Saint-Marc sous haute tension : manifestations, répression policière et pertes en vies humaines

Saint-Marc sous haute tension : manifestations, répression policière et pertes en vies humaines

La commune de Saint-Marc, dans le département de l’Artibonite, s’est réveillée dans un climat de vive tension ce lundi, marqué par des manifestations populaires, des affrontements avec les forces de l’ordre et des pertes humaines. Pour une deuxième journée consécutive, la ville est quasiment paralysée, sur fond de colère croissante contre l’insécurité qui gangrène le Bas-Artibonite.

Dès les premières heures de la matinée, des habitants, notamment en provenance de la localité de Jean-Denis, ont investi les rues de la cité de Nissage Saget pour dénoncer la montée en puissance des groupes armés dans la région. Les manifestants exigent des autorités des mesures concrètes visant à démanteler les gangs qui terrorisent plusieurs zones, dont Jean-Denis, Pont-Sondé et d’autres localités environnantes.

Des barricades de pneus enflammés ont été dressées sur les principaux axes routiers, notamment sur la Route nationale #1, provoquant un blocage total de la circulation. Les protestataires ont également lancé des pierres et des bouteilles, accentuant le climat de chaos dans la ville. En conséquence, les activités commerciales et scolaires sont suspendues : banques, entreprises et écoles gardent portes closes, tandis que les petits commerçants désertent les rues.
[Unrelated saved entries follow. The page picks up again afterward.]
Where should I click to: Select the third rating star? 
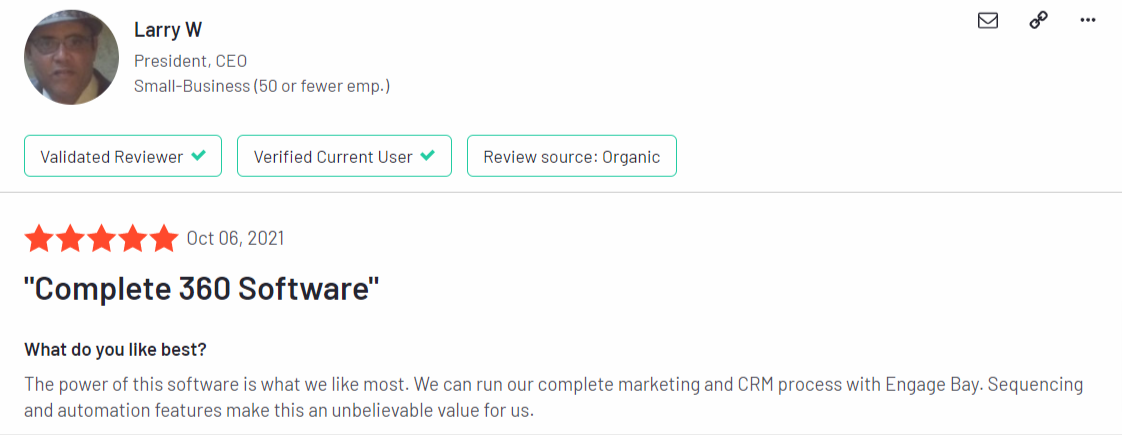(x=101, y=239)
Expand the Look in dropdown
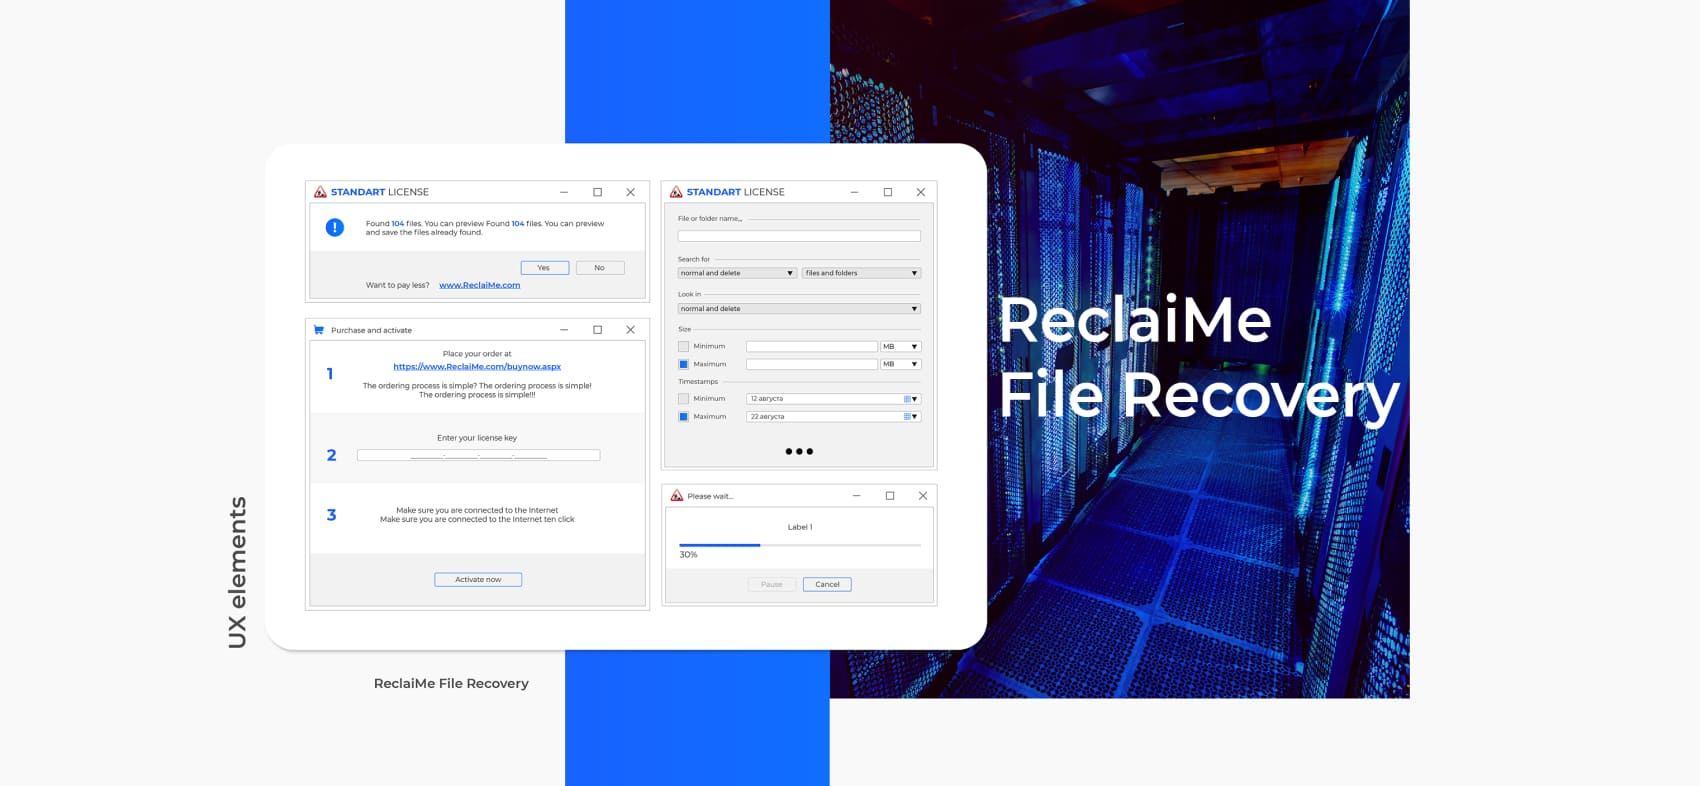The image size is (1700, 786). click(798, 309)
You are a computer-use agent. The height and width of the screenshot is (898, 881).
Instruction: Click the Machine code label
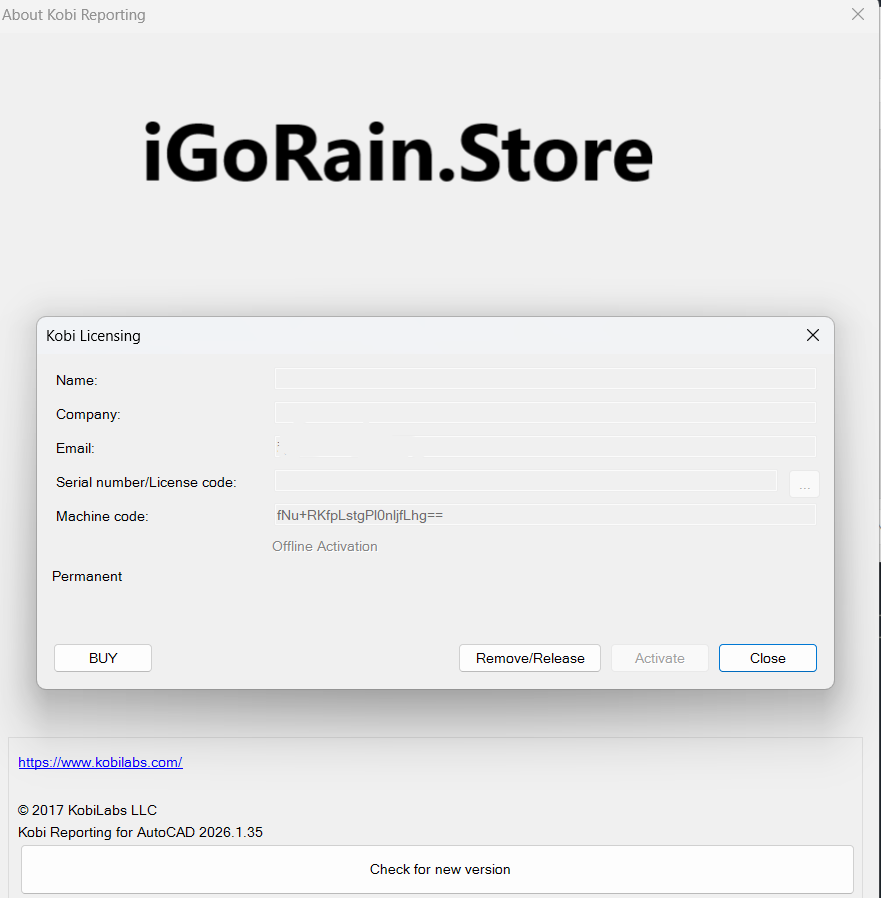tap(102, 516)
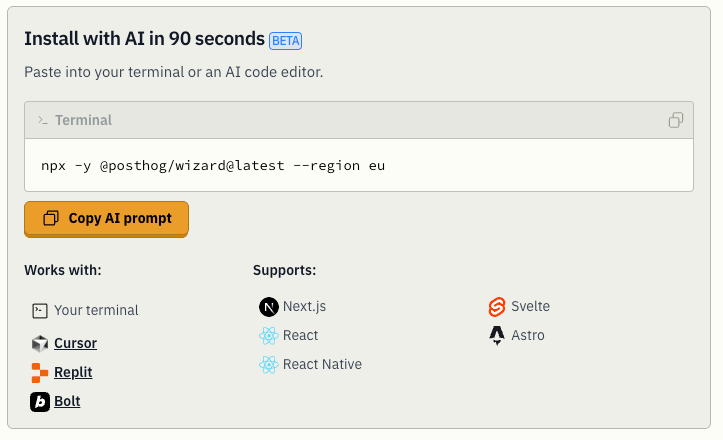Click the Astro framework label
Screen dimensions: 723x440
[528, 335]
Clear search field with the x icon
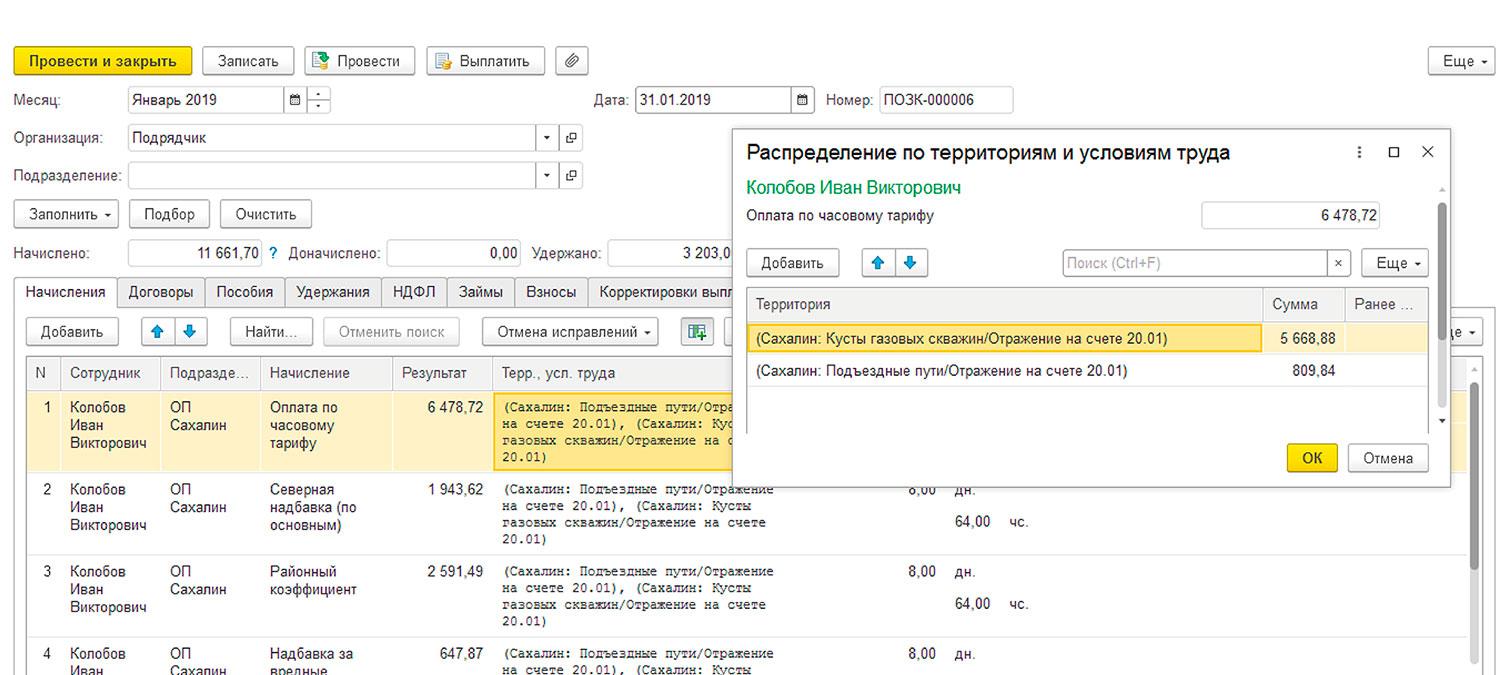 coord(1339,263)
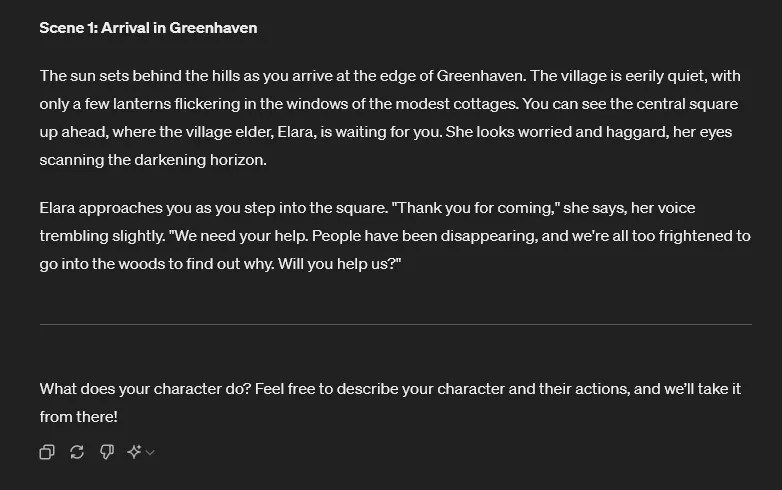
Task: Click the closing words from there!
Action: point(78,417)
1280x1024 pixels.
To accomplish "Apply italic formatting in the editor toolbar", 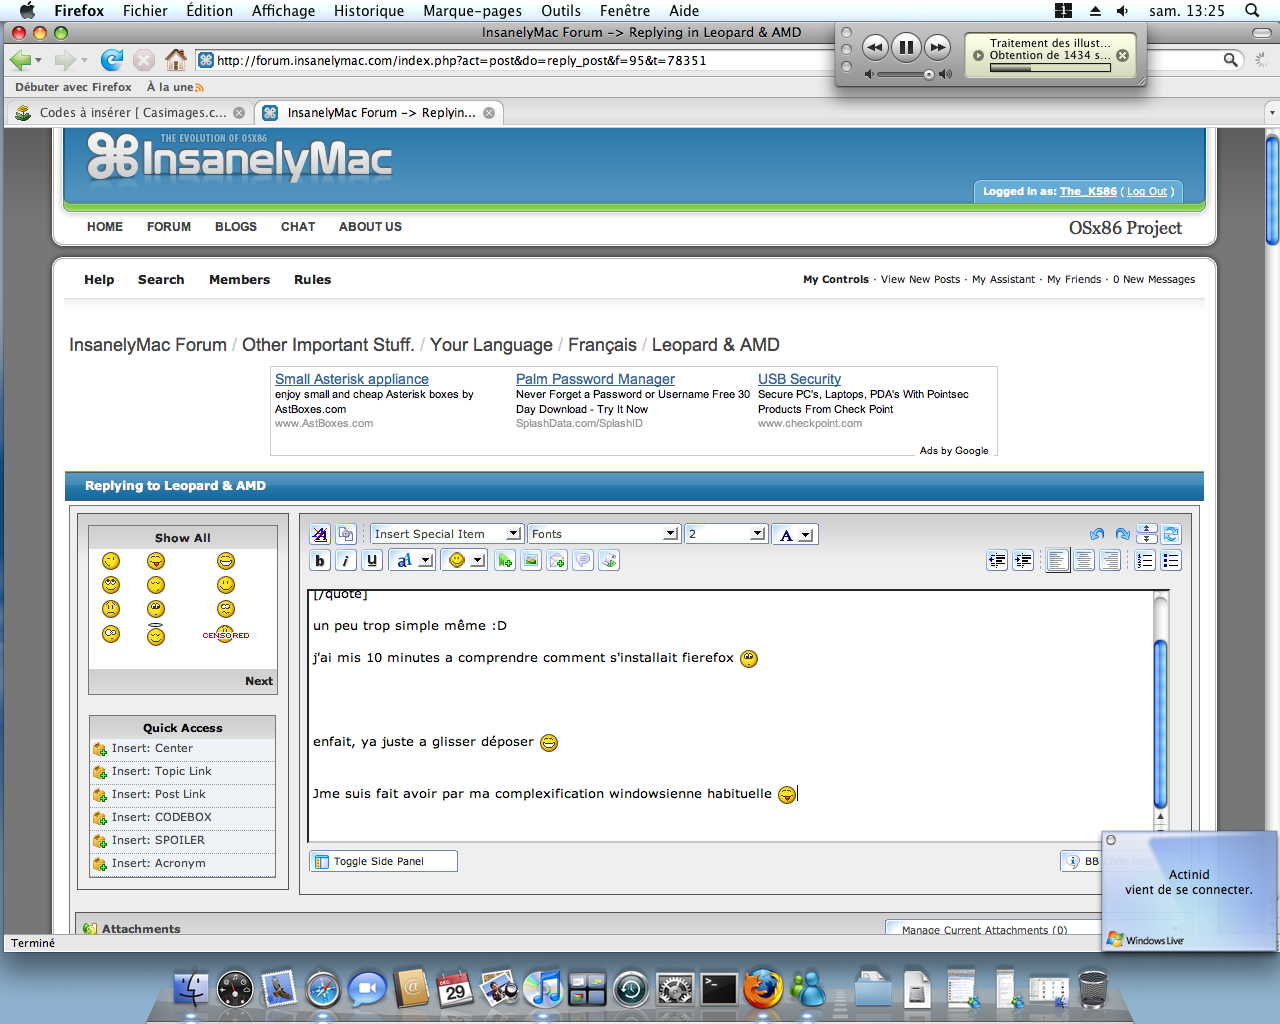I will pos(346,560).
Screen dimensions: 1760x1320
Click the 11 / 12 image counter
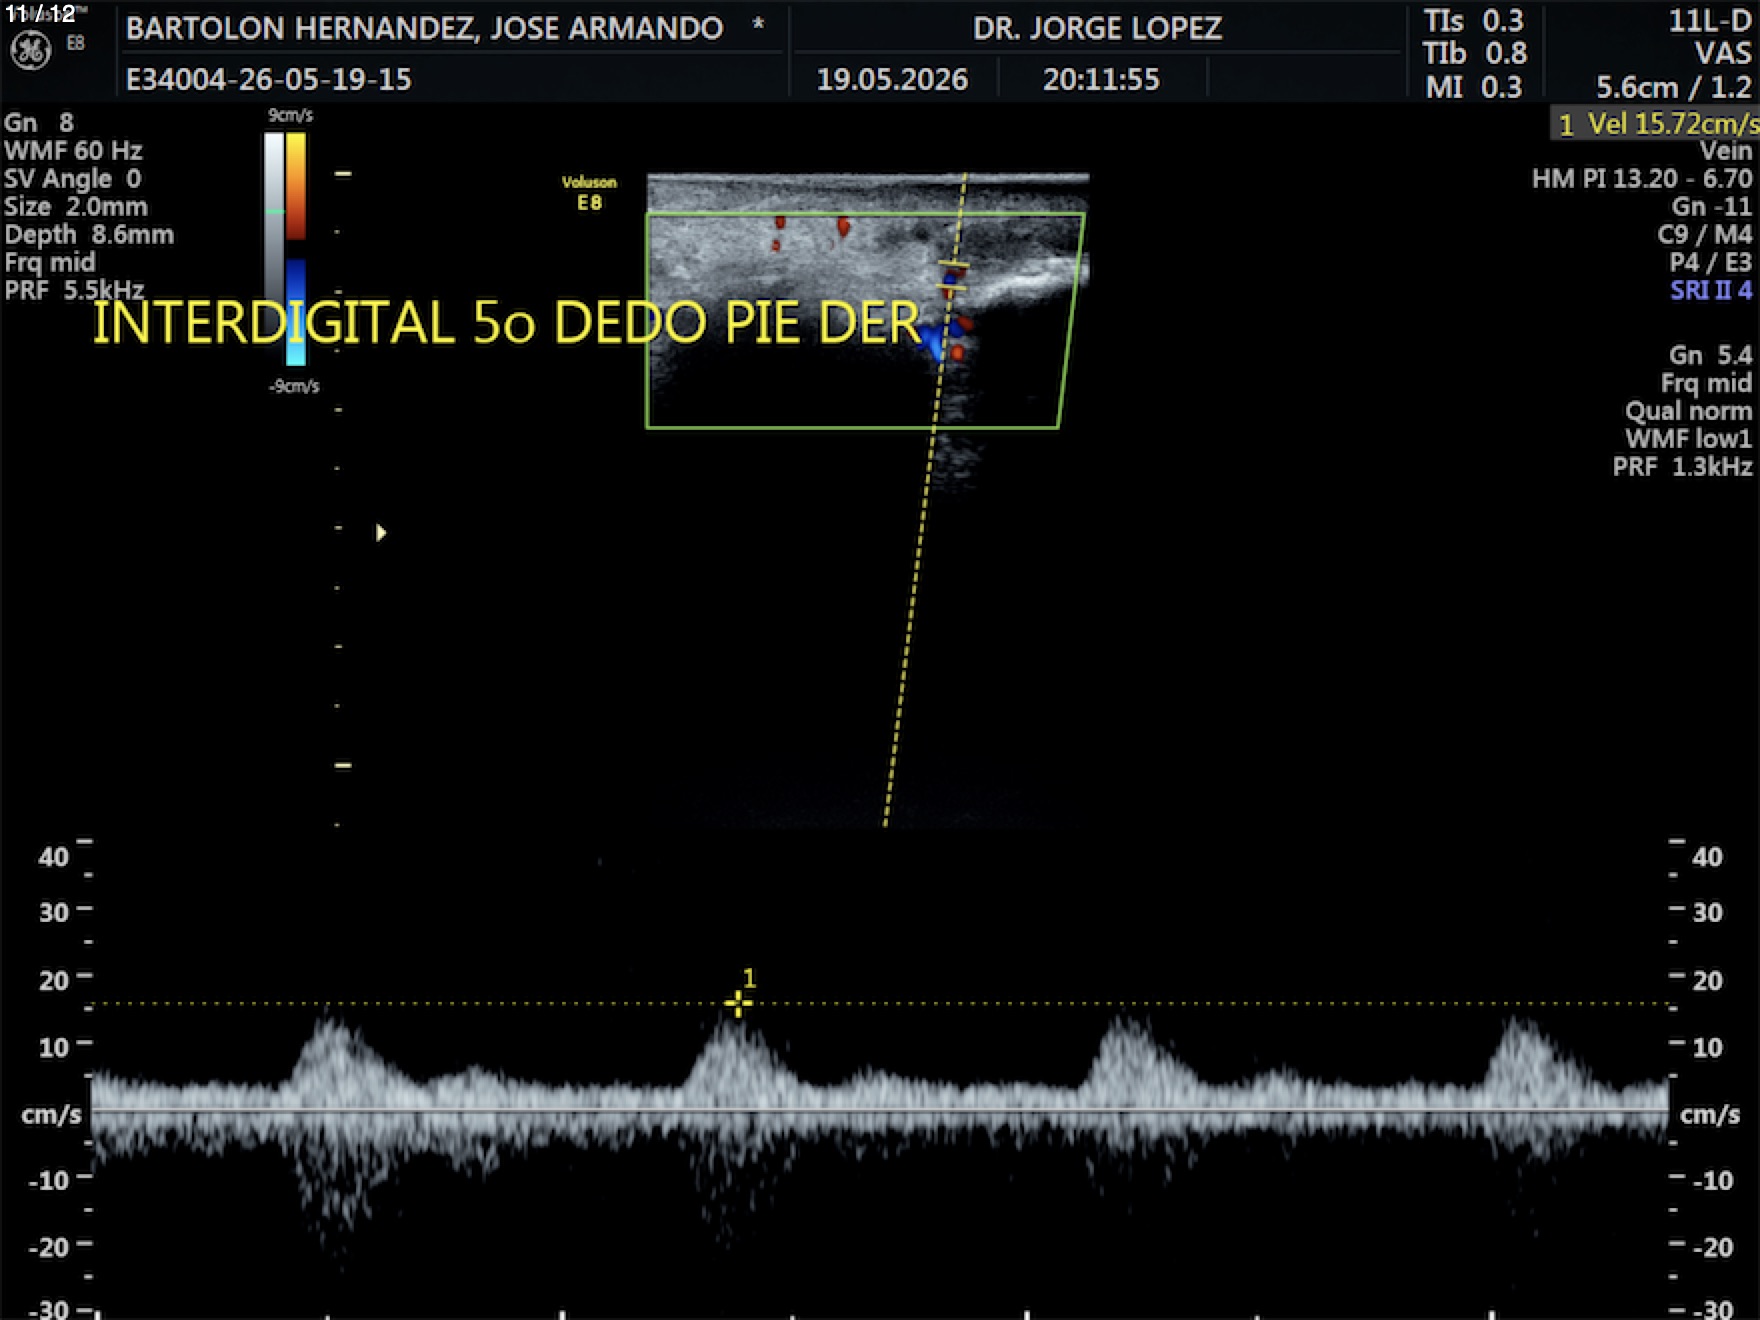[x=40, y=14]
La situation a dégénéré lorsque la Police nationale est intervenue pour disperser la foule. Des tirs à balles réelles ont été entendus, tandis que les forces de l’ordre ont fait usage de gaz lacrymogènes. Selon plusieurs témoignages, ces interventions ont causé la mort d’au moins deux personnes : une femme atteinte d’une balle à la tête et un jeune homme abattu sur place. D’autres sources font également état du décès d’une jeune femme asthmatique, qui aurait succombé après avoir inhalé du gaz lacrymogène. Plusieurs blessés sont aussi à déplorer.

Face à cette situation, un groupe de citoyens s’est dirigé vers le commissariat de Saint-Marc pour exiger des explications concernant des personnes qui auraient été arrêtées. Cette démarche s’inscrit dans un contexte de frustration généralisée, où la population accuse les autorités de ne pas agir efficacement contre les gangs armés, tout en réprimant les mouvements de protestation.

Les manifestants dénoncent une réponse jugée disproportionnée des forces de l’ordre face à ce qu’ils considèrent comme une mobilisation légitime contre l’insécurité. Ils pointent du doigt un manque de volonté politique pour éradiquer durablement le phénomène, notamment face aux groupes armés tels que « Gran Grif » et « Kokorat Sanras », actifs dans la région.

En fin de journée, la tension demeure palpable aux abords du commissariat de Saint-Marc, où des appels à la poursuite de la mobilisation continuent de circuler. Jusqu’à présent, aucune réaction officielle n’a été enregistrée du côté des autorités centrales.

La population, quant à elle, reste déterminée à maintenir la pression, conditionnant la reprise des activités à des actions concrètes et immédiates pour rétablir la sécurité dans la commune.